## [Source text]
"""

The judge then turned to Mr Tolkien’s report. Noting that Mr Tolkien did not know of Rapid Reef’s holding, or that ISS’s attempts to negotiate with Lord Ashcroft had been rebuffed, the judge concluded (in paragraph 128) that Mr Tolkien’s preferred position, viz. a negotiated settlement, was not sustainable.
The judge then turned to the February Report, and to the expert evidence of Mr Burton, saying this (in paragraphs 133 to 139 of the judgment):
“133. I have already observed that Mr Tolkien did not address the asset value question at all. Mr Potts QC then sought to rely upon the Respondents’ evidence as a basis for the Petitioner’s case.
134. His main reliance is on the February Report. He, in his submissions to me, repeated on a number of occasions that this was a valuation. It was nothing of the kind. It was a document which assessed possibilities that might accrue to ISS if the bid process was successful and 100% of the shares acquired. It was self evidently not a valuation. Its maker (Mr Olesen) did not have any access to the financial information of RCO. Any synergy realisations were prospective and speculative. Even then, it valued the shares at between 247 – 266 pence per share. ISS of course paid £2.80 when (principally) Lord Ashcroft intervened in May 2000 and secured for himself the small profit already referred to.

"""

## [Given task]
Reproduce the passage of the judgment excerpt starting at "The judge then turned to Mr" and ending at "the Petitioner’s case.".

## [Entries on locating words and elements]
"""

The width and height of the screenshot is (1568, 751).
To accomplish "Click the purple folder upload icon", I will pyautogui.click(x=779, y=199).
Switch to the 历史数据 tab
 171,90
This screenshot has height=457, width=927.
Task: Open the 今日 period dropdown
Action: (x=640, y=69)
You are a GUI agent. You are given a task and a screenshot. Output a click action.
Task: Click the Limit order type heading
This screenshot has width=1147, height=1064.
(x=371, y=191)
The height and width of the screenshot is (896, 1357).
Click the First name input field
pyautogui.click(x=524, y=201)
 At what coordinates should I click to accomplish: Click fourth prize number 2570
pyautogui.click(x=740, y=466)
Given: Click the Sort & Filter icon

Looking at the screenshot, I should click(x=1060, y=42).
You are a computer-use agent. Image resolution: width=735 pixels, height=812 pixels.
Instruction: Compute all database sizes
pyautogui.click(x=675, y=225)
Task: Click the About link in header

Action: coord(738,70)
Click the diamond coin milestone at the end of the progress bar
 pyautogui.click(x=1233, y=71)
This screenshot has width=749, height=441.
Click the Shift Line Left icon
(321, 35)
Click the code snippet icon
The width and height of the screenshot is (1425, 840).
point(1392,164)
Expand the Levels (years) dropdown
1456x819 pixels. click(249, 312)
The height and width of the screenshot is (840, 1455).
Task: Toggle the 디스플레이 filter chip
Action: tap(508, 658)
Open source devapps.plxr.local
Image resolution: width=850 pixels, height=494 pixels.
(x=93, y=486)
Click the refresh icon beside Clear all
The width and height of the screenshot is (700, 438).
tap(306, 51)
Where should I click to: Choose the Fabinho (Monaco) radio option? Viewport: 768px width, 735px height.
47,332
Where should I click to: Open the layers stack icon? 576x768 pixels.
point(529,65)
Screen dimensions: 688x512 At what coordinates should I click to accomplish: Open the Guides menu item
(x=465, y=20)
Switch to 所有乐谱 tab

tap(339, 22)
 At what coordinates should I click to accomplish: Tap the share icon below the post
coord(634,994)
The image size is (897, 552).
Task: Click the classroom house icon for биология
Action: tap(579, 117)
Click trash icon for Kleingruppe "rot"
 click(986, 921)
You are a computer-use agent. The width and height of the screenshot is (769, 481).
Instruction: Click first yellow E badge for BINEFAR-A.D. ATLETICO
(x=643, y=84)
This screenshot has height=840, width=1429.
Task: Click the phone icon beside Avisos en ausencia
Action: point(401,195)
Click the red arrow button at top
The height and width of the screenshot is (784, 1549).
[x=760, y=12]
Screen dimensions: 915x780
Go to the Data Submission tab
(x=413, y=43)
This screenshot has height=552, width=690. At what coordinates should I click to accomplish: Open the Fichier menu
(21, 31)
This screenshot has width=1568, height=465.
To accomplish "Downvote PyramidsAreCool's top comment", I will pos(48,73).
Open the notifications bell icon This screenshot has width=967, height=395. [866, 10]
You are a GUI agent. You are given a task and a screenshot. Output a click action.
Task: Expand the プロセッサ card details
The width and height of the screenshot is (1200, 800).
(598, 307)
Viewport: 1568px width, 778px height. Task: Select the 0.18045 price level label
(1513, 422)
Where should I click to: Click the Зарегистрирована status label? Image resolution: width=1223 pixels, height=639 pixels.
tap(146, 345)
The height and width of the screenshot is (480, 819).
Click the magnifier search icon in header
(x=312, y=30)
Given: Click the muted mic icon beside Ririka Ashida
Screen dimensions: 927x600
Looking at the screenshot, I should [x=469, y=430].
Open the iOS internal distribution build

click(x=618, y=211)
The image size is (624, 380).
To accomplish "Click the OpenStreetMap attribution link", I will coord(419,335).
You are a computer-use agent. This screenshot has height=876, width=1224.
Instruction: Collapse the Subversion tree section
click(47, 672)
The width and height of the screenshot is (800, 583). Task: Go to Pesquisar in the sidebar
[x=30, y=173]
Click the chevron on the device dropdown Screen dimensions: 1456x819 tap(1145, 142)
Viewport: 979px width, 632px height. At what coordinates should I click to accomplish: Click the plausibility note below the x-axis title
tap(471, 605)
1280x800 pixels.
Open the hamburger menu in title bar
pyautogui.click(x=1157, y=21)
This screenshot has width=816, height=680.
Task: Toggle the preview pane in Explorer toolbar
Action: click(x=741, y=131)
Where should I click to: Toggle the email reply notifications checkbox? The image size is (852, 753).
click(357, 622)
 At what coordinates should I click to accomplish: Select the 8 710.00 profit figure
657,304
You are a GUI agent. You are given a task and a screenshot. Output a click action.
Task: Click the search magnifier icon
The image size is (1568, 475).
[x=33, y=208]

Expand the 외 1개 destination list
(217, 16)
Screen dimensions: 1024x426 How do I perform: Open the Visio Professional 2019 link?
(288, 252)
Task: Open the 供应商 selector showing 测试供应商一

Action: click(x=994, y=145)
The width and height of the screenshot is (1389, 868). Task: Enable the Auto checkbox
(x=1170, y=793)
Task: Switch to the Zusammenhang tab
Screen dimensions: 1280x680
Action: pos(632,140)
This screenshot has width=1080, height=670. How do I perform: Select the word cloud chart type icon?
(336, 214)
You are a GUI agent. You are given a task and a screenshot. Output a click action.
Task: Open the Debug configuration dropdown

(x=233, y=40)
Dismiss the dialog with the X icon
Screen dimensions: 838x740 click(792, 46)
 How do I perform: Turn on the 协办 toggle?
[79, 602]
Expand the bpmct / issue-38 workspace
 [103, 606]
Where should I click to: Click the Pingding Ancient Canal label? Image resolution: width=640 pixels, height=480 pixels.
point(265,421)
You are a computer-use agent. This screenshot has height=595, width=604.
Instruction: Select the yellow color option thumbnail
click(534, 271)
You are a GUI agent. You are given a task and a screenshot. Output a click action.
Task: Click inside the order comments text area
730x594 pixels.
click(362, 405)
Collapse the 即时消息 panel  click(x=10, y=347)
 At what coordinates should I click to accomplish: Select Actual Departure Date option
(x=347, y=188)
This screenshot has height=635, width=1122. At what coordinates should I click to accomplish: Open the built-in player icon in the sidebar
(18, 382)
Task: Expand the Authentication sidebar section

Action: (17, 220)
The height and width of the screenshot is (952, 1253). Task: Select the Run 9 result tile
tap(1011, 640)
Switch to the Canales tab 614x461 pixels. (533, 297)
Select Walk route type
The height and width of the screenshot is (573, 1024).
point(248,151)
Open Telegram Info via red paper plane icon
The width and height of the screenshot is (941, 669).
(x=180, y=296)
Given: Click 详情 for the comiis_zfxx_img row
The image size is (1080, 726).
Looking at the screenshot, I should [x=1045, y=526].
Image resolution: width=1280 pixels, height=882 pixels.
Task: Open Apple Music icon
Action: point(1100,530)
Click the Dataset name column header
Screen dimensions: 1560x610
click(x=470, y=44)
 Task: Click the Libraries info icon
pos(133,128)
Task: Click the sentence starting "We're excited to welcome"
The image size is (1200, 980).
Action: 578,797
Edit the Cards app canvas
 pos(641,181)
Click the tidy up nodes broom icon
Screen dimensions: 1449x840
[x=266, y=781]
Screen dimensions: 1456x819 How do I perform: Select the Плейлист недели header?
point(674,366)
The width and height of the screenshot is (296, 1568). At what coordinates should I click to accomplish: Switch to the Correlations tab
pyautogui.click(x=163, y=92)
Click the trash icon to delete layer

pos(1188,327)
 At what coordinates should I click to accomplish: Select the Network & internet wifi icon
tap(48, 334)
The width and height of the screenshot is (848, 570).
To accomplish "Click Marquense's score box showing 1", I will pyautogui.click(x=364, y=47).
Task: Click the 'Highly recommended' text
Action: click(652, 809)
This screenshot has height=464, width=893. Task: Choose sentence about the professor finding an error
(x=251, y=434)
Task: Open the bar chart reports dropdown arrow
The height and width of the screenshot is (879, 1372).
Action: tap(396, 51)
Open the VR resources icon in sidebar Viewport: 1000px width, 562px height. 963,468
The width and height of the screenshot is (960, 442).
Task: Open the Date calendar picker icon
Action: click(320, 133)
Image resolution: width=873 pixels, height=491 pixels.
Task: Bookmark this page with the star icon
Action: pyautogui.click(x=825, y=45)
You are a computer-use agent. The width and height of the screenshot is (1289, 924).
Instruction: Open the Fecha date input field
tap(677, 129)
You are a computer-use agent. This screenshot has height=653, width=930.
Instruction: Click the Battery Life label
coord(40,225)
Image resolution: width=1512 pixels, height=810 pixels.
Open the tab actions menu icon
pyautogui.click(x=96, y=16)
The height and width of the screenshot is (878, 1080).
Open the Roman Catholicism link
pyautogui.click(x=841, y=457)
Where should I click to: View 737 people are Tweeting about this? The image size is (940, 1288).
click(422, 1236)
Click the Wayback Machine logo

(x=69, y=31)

"""

## [Output]
The judge then turned to Mr Tolkien’s report. Noting that Mr Tolkien did not know of Rapid Reef’s holding, or that ISS’s attempts to negotiate with Lord Ashcroft had been rebuffed, the judge concluded (in paragraph 128) that Mr Tolkien’s preferred position, viz. a negotiated settlement, was not sustainable.
The judge then turned to the February Report, and to the expert evidence of Mr Burton, saying this (in paragraphs 133 to 139 of the judgment):
“133. I have already observed that Mr Tolkien did not address the asset value question at all. Mr Potts QC then sought to rely upon the Respondents’ evidence as a basis for the Petitioner’s case.